• Record excerpts:
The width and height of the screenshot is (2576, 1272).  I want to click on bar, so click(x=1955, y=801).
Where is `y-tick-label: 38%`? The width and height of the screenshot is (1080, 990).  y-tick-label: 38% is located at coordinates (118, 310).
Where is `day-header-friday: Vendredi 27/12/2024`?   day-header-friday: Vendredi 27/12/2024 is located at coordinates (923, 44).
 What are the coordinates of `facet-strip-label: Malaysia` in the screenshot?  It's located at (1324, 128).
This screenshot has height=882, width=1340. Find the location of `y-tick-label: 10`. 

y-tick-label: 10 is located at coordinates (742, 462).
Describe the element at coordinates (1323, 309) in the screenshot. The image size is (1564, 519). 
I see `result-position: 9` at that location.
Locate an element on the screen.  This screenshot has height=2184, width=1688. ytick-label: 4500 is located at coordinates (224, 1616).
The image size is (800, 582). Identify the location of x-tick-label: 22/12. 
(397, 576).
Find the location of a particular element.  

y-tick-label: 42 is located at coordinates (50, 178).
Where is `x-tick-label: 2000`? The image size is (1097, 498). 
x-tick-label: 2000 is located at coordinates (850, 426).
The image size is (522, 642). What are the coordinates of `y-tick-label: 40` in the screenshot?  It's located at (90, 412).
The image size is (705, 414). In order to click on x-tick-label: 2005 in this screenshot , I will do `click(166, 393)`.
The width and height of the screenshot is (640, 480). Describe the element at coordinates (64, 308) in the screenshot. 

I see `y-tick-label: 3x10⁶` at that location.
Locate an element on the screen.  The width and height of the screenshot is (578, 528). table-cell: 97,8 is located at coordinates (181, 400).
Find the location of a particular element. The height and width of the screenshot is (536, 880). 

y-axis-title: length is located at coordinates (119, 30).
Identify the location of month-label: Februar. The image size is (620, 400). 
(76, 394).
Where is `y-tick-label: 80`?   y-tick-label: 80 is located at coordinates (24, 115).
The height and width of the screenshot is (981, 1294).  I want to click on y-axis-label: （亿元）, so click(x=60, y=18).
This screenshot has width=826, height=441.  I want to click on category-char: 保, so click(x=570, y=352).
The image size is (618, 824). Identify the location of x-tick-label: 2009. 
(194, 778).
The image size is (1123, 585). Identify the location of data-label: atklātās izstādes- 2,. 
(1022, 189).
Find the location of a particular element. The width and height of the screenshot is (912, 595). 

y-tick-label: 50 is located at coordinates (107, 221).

• To-do item: Rewrite the listing above, replacing every occurrence of "The image size is" with "The screenshot size is" and leaving everything else unchanged.

• Result of this exercise:
The width and height of the screenshot is (2576, 1272).  I want to click on bar, so click(x=1955, y=801).
Where is `y-tick-label: 38%`? The width and height of the screenshot is (1080, 990).  y-tick-label: 38% is located at coordinates (118, 310).
Where is `day-header-friday: Vendredi 27/12/2024`?   day-header-friday: Vendredi 27/12/2024 is located at coordinates (923, 44).
 What are the coordinates of `facet-strip-label: Malaysia` in the screenshot?  It's located at (1324, 128).
This screenshot has height=882, width=1340. Find the location of `y-tick-label: 10`. 

y-tick-label: 10 is located at coordinates (742, 462).
Describe the element at coordinates (1323, 309) in the screenshot. The screenshot size is (1564, 519). 
I see `result-position: 9` at that location.
Locate an element on the screen.  This screenshot has height=2184, width=1688. ytick-label: 4500 is located at coordinates (224, 1616).
The screenshot size is (800, 582). Identify the location of x-tick-label: 22/12. 
(397, 576).
Find the location of a particular element.  

y-tick-label: 42 is located at coordinates (50, 178).
Where is `x-tick-label: 2000`? The screenshot size is (1097, 498). 
x-tick-label: 2000 is located at coordinates (850, 426).
The screenshot size is (522, 642). What are the coordinates of `y-tick-label: 40` in the screenshot?  It's located at (90, 412).
The screenshot size is (705, 414). In order to click on x-tick-label: 2005 in this screenshot , I will do `click(166, 393)`.
The width and height of the screenshot is (640, 480). Describe the element at coordinates (64, 308) in the screenshot. 

I see `y-tick-label: 3x10⁶` at that location.
Locate an element on the screen.  The width and height of the screenshot is (578, 528). table-cell: 97,8 is located at coordinates (181, 400).
Find the location of a particular element. The height and width of the screenshot is (536, 880). 

y-axis-title: length is located at coordinates (119, 30).
Identify the location of month-label: Februar. The screenshot size is (620, 400). 
(76, 394).
Where is `y-tick-label: 80`?   y-tick-label: 80 is located at coordinates (24, 115).
The height and width of the screenshot is (981, 1294).  I want to click on y-axis-label: （亿元）, so click(x=60, y=18).
This screenshot has width=826, height=441.  I want to click on category-char: 保, so click(x=570, y=352).
The screenshot size is (618, 824). Identify the location of x-tick-label: 2009. 
(194, 778).
The screenshot size is (1123, 585). Identify the location of data-label: atklātās izstādes- 2,. 
(1022, 189).
Find the location of a particular element. The width and height of the screenshot is (912, 595). 

y-tick-label: 50 is located at coordinates (107, 221).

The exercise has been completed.